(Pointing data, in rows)
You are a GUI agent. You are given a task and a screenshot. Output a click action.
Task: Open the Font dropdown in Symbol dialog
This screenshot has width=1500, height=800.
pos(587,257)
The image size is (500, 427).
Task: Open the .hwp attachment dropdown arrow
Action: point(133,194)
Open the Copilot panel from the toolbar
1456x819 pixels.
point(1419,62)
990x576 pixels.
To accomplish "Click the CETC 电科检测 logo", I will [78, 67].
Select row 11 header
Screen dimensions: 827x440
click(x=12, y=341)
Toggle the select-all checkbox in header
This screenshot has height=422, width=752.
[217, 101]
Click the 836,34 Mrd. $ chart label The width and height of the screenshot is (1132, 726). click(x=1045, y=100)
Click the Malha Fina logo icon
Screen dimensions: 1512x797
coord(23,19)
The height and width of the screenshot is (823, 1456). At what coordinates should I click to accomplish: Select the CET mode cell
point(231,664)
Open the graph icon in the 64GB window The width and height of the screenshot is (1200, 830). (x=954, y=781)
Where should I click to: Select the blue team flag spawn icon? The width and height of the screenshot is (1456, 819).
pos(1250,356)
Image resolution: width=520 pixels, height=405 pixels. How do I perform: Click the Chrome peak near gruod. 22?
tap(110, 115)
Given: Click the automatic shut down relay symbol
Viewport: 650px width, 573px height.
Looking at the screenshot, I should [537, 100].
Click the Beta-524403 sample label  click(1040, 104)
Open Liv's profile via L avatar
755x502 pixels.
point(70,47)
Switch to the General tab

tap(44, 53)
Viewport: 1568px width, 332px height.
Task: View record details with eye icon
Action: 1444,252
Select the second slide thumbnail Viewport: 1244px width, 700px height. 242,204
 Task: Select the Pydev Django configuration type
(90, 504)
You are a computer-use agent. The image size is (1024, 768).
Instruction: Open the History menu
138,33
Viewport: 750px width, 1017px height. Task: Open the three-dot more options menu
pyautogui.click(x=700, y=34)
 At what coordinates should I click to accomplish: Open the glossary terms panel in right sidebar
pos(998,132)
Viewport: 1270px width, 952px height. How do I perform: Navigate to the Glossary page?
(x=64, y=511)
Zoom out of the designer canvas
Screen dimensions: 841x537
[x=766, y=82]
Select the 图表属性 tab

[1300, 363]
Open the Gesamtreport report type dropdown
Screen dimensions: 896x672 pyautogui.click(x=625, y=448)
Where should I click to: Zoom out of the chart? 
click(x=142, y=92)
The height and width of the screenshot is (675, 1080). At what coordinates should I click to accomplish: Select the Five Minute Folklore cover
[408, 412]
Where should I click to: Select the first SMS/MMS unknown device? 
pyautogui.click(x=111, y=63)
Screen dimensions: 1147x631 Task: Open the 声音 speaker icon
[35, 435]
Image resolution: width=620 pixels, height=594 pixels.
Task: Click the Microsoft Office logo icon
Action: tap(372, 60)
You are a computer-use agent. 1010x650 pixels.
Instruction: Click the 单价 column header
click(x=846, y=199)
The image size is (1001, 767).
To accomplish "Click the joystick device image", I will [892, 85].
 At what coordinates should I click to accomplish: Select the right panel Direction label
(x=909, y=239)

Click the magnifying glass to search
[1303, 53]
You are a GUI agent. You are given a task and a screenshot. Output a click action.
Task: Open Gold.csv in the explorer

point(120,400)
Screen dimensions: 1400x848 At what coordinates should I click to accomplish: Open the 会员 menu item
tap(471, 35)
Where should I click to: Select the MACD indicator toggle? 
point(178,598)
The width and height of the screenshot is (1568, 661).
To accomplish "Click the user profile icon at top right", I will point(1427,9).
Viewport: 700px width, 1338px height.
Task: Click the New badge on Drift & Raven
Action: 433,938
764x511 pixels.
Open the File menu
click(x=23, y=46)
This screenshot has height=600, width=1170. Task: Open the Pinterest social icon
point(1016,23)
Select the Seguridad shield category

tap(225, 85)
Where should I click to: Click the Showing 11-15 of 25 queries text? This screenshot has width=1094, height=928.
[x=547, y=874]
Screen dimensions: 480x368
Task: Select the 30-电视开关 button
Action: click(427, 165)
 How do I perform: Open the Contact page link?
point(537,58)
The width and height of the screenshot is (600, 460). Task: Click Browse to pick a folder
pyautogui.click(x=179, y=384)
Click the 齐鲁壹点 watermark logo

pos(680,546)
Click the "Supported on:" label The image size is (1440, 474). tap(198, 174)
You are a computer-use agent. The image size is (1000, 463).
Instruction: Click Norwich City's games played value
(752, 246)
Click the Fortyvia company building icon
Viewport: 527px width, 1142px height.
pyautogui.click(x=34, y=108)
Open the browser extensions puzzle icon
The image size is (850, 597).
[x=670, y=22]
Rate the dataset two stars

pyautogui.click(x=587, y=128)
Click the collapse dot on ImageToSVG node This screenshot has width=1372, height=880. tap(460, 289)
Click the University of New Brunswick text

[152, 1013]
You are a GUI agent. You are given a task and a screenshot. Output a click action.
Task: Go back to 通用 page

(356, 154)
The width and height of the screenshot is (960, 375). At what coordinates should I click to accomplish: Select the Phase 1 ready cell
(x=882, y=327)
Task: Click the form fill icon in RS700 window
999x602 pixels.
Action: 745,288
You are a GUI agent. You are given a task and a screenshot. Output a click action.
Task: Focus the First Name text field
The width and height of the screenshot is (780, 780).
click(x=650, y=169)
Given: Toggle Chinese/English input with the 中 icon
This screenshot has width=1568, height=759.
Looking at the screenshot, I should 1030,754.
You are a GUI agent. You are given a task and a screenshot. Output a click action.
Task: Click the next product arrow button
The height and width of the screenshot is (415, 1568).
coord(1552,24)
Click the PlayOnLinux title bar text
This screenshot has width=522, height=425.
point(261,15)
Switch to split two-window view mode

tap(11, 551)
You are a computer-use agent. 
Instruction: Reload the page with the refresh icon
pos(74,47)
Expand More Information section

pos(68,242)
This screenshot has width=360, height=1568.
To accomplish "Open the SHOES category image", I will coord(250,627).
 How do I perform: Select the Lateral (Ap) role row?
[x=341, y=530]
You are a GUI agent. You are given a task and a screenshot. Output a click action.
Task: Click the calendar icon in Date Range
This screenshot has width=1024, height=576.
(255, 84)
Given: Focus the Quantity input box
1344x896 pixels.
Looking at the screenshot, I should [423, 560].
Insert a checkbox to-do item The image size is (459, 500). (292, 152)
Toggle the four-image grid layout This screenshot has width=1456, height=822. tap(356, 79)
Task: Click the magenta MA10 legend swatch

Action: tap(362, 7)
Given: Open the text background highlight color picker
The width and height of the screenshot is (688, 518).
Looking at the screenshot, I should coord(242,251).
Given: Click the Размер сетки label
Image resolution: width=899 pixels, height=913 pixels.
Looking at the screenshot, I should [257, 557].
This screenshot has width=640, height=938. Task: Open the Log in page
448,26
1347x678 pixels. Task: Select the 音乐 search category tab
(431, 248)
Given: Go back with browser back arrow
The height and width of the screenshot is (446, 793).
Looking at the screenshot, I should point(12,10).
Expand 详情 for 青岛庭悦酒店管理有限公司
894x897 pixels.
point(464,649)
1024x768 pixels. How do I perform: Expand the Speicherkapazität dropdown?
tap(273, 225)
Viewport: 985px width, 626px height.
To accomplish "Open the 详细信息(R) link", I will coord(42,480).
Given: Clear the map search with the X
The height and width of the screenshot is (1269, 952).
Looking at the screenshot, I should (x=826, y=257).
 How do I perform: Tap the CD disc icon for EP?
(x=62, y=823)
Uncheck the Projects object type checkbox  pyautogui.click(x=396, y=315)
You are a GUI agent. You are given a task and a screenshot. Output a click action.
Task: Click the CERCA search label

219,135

**Directions:** Please set down, unchanged, everything from the line containing "Given: Click the Размер сетки label" down through the end of the records above, including both that first line and the last one.

**Output of the exercise:**
Given: Click the Размер сетки label
Image resolution: width=899 pixels, height=913 pixels.
Looking at the screenshot, I should [257, 557].
This screenshot has width=640, height=938. Task: Open the Log in page
448,26
1347x678 pixels. Task: Select the 音乐 search category tab
(431, 248)
Given: Go back with browser back arrow
The height and width of the screenshot is (446, 793).
Looking at the screenshot, I should point(12,10).
Expand 详情 for 青岛庭悦酒店管理有限公司
894x897 pixels.
point(464,649)
1024x768 pixels. How do I perform: Expand the Speicherkapazität dropdown?
tap(273, 225)
Viewport: 985px width, 626px height.
To accomplish "Open the 详细信息(R) link", I will coord(42,480).
Given: Clear the map search with the X
The height and width of the screenshot is (1269, 952).
Looking at the screenshot, I should (x=826, y=257).
 How do I perform: Tap the CD disc icon for EP?
(x=62, y=823)
Uncheck the Projects object type checkbox  pyautogui.click(x=396, y=315)
You are a GUI agent. You are given a task and a screenshot. Output a click action.
Task: Click the CERCA search label

219,135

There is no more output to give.